Ваша Тесса Шнайдеман _____________Арона бросило в жар, дух перехватило, когда он той весною читал письмо. По своему настрою оно было во много раз выше его собственного. Он так не раскрылся. Не одарил ее ничем. Куда бы он ни шел, письмо всегда было при нем, ночью лежало под подушкой, огоньком озаряло лицо.
Он ответил и получил ответ.
Таихапе, май.
Дорогой Арон Нурденссон!Нынче солнышко. Всю дорогу до поселка, до почты, где ожидало твое письмо. После дождя чертополох (овцы его не едят) отсвечивает на редкость красивым фиолетовым оттенком. Я обычно его срезаю и дома засушиваю. Этот чертополох — символ Новой Зеландии, враждебный, но красивый, если смотреть издалека.

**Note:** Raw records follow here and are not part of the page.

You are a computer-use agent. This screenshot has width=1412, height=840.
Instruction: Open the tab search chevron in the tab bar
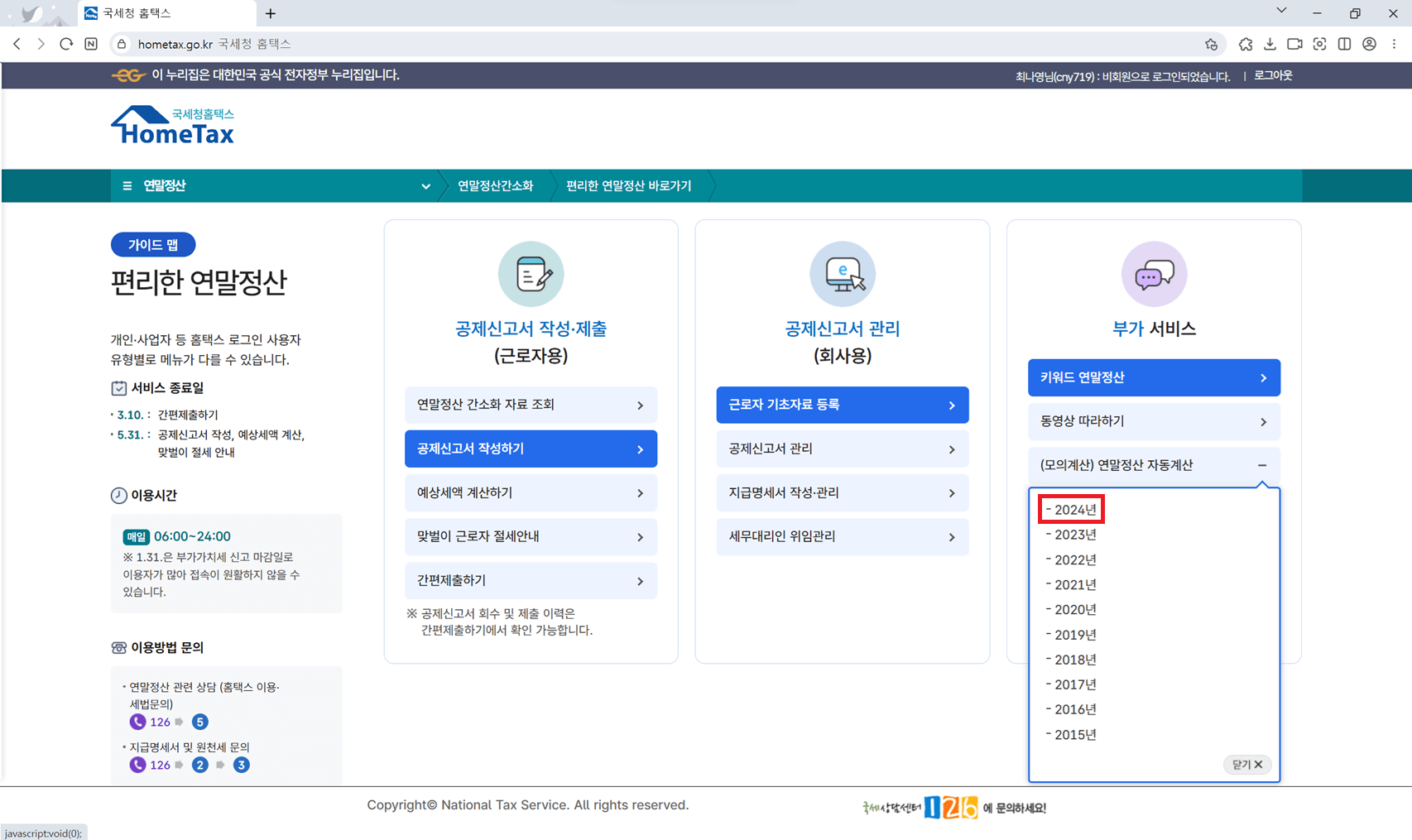pyautogui.click(x=1280, y=10)
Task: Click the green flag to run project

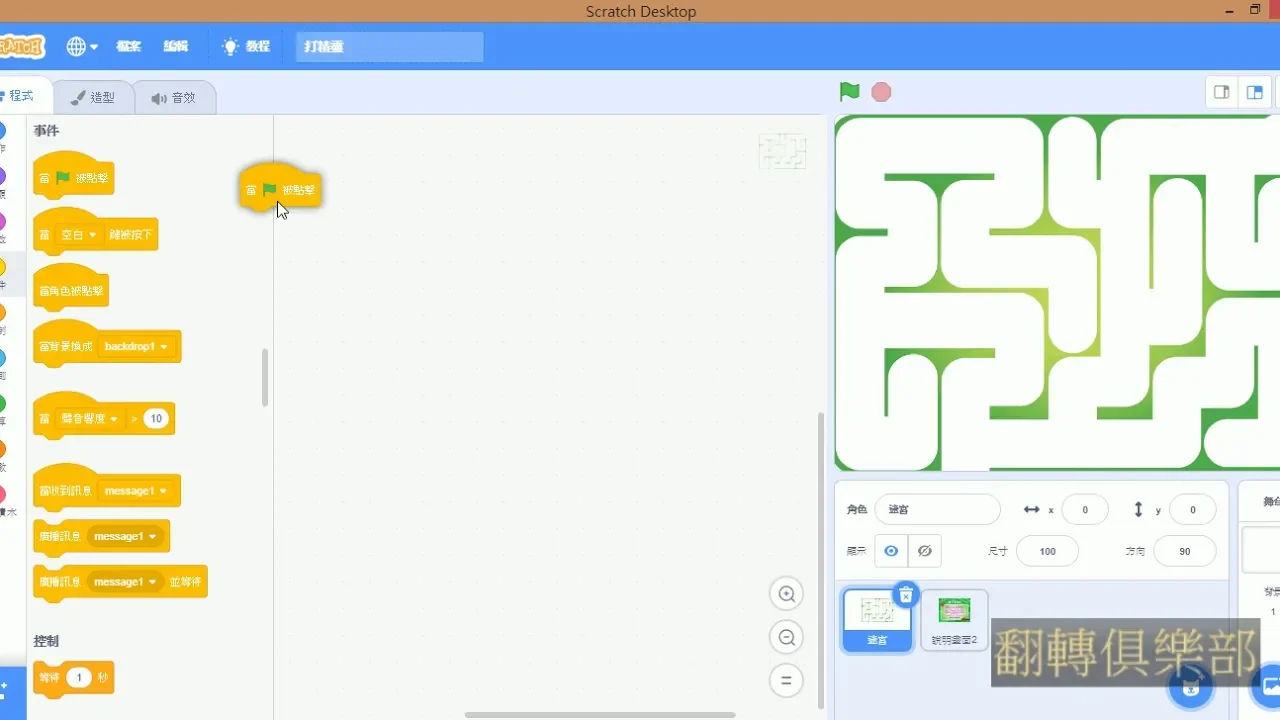Action: click(849, 92)
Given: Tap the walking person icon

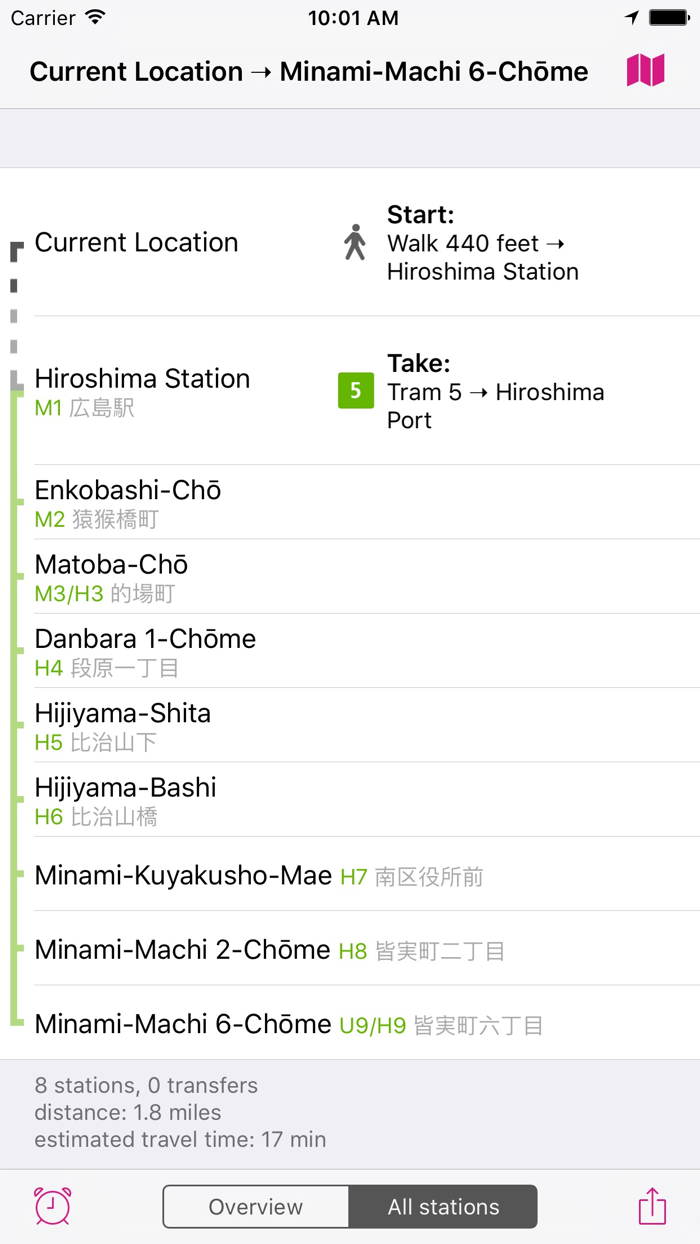Looking at the screenshot, I should 354,243.
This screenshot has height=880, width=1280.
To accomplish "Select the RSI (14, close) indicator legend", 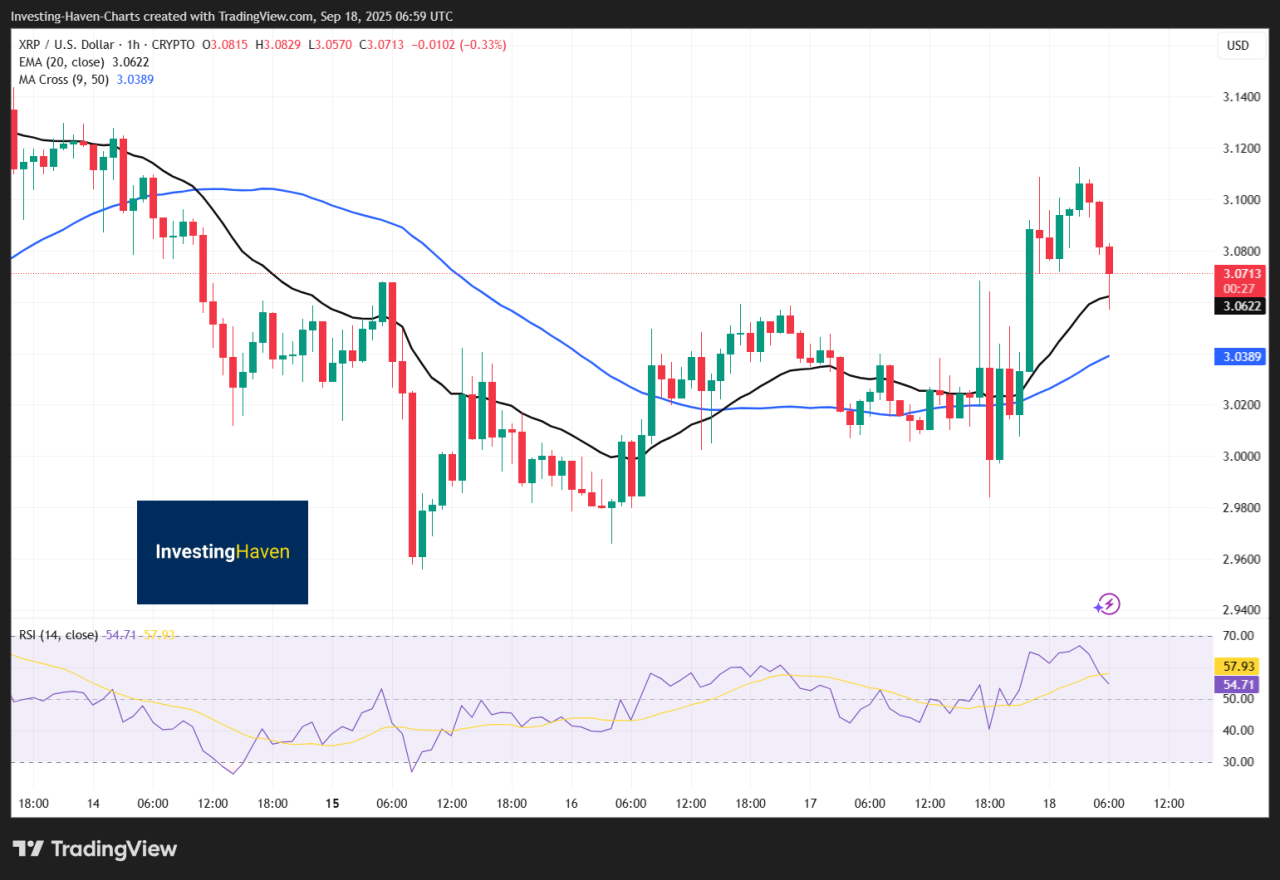I will coord(59,635).
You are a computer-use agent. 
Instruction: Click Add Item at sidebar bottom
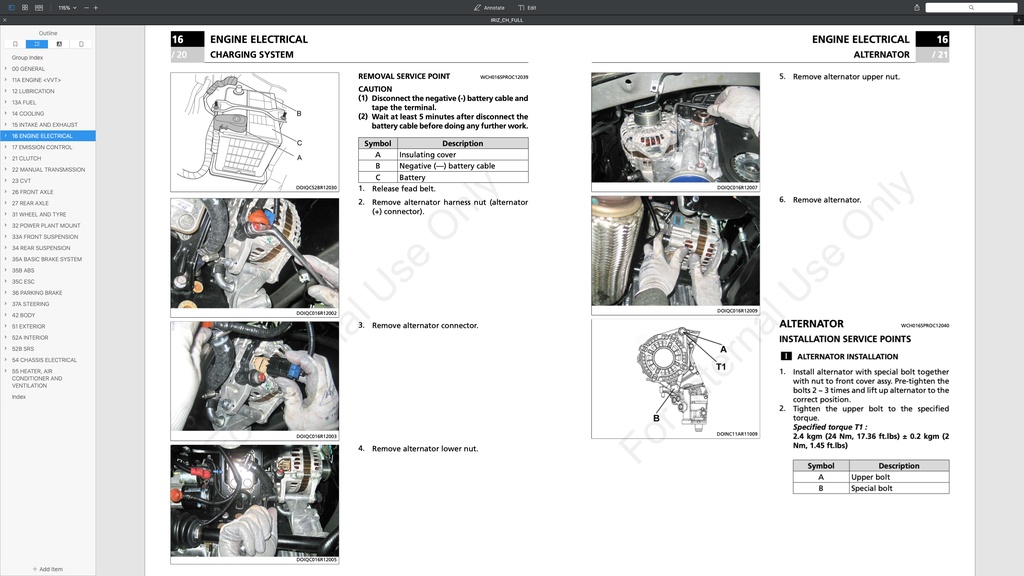tap(49, 568)
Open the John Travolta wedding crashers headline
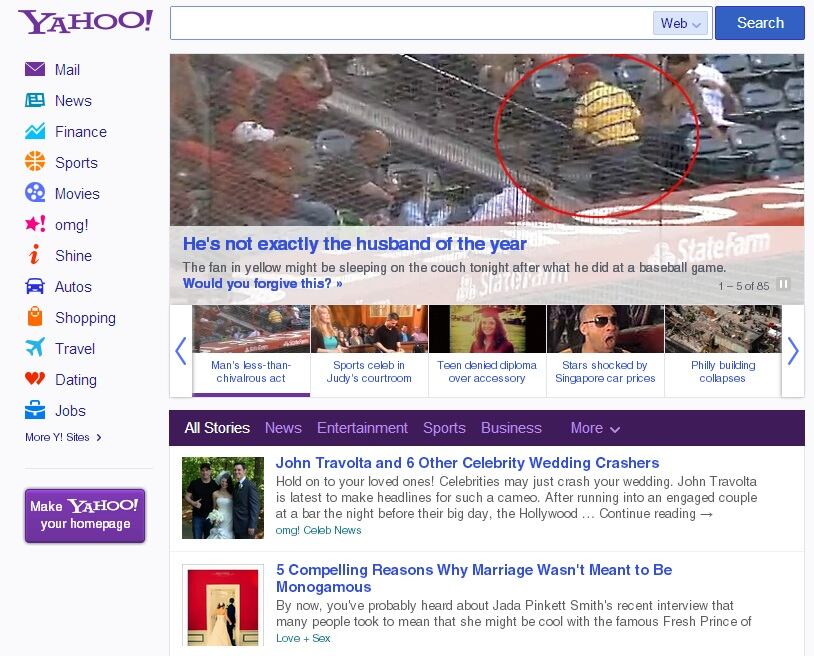 467,463
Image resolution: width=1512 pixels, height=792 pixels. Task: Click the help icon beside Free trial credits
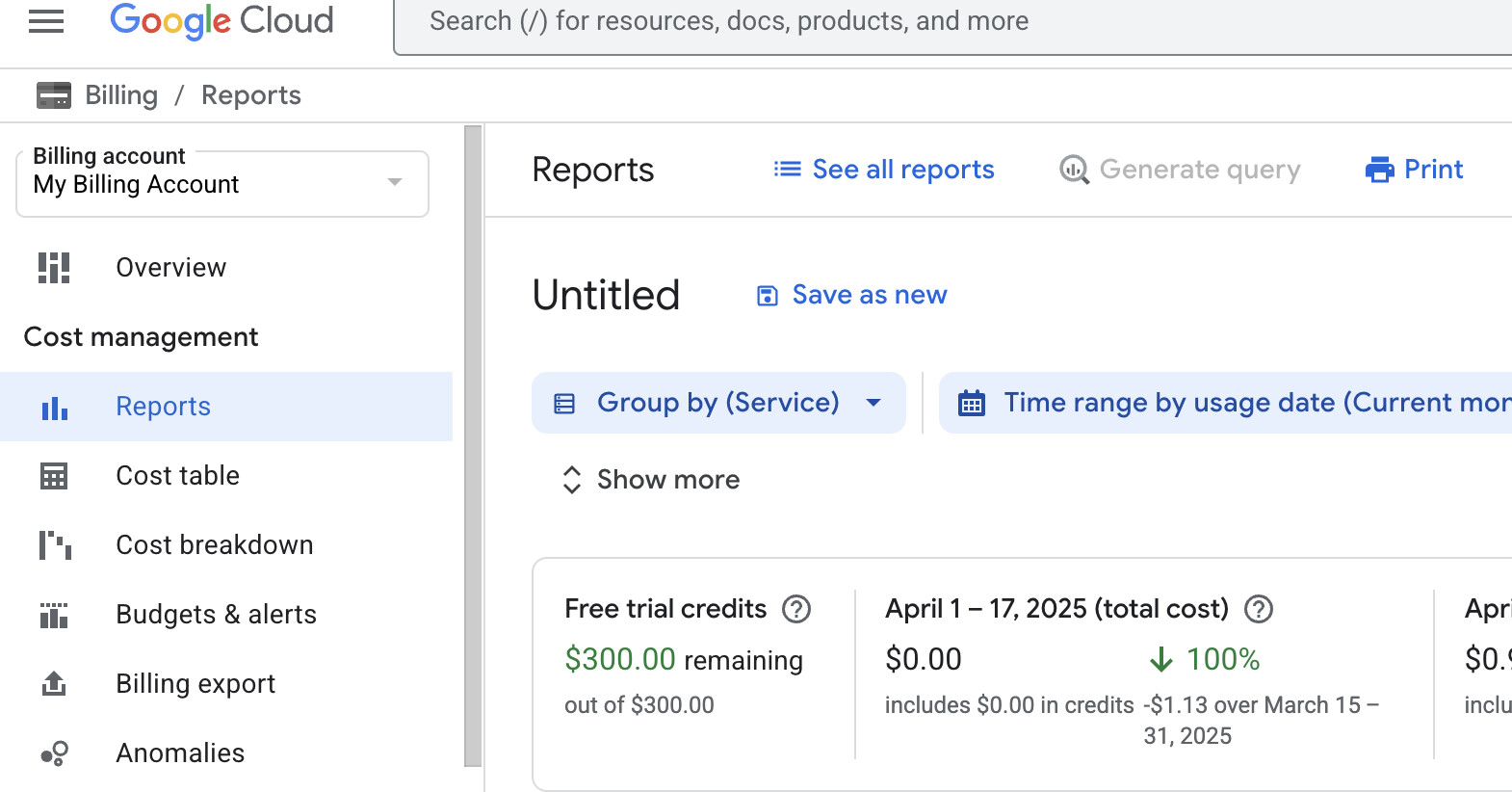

Не знаю, почему я прониклась доверием к миссис Уинтер, но что-то в ее глазах говорит мне, что она не выдаст твоих писем. Мы никогда не говорили о том, как мне живется, но люди, похоже, знают. Когда я спросила, нет ли для меня писем до востребования, она только кивнула и посмотрела на меня теплыми, добрыми глазами. Словно за плечами у нее был опыт, за который она дорого заплатила. Возможно, много женщин приходит к ней за тайными письмами, возможно, все женщины и даже кое-кто из парней, живущие дома, подрастающие.
Есть у нас сосед, фермер, хозяйствует вместе с двумя сестрами. Сейчас все трое старые уже, косные, угрюмые, твердолобые — словом, точь-в-точь как большинство людей. Однако ж мне довелось слышать, что этот мужчина, лютый враг чертополоха, в молодые годы привез домой женщину из Австралии. Вдову с двумя детьми. И объявил, что намерен на ней жениться.
Родители ни в какую, выгнали ее за порог.
Что происходит с таким человеком? И с теми, кого это коснулось, ведь сестры, понятно, остались вековухами, потому что таков обычай.
Я иной раз наблюдаю за ним украдкой, стараюсь отыскать печати судьбы, но ничего не получается: он гладкий и пустой, как лед.
Я наблюдаю за ним, потому что его ситуация — это и моя тоже.
Да, у меня был мужчина. Один. Мы обручились, я отдалась ему (в первом письме не решилась написать об этом, ведь я знала так мало, но теперь иду на всё, не могу не идти на всё), один раз, мне не было стыдно тогда и не стыдно сейчас, единственный раз я жила. Когда я вернулась домой, с колечком на пальце, когда радостно показала его Роберту, он ударил меня протезом, с силой ударил по щеке, потом сорвал кольцо, приволок меня в нужник и швырнул туда кольцо. Ищи, если хочешь! — кричал он.
С тех пор минуло четыре года. «Мой муж» испугался угроз и уехал отсюда, вся моя сила воли и энергия улетучились, я была как живой мертвец, такой застало меня и твое первое письмо. Возможно, нервы у меня были на пределе, но это письмо вправду стало потрясением.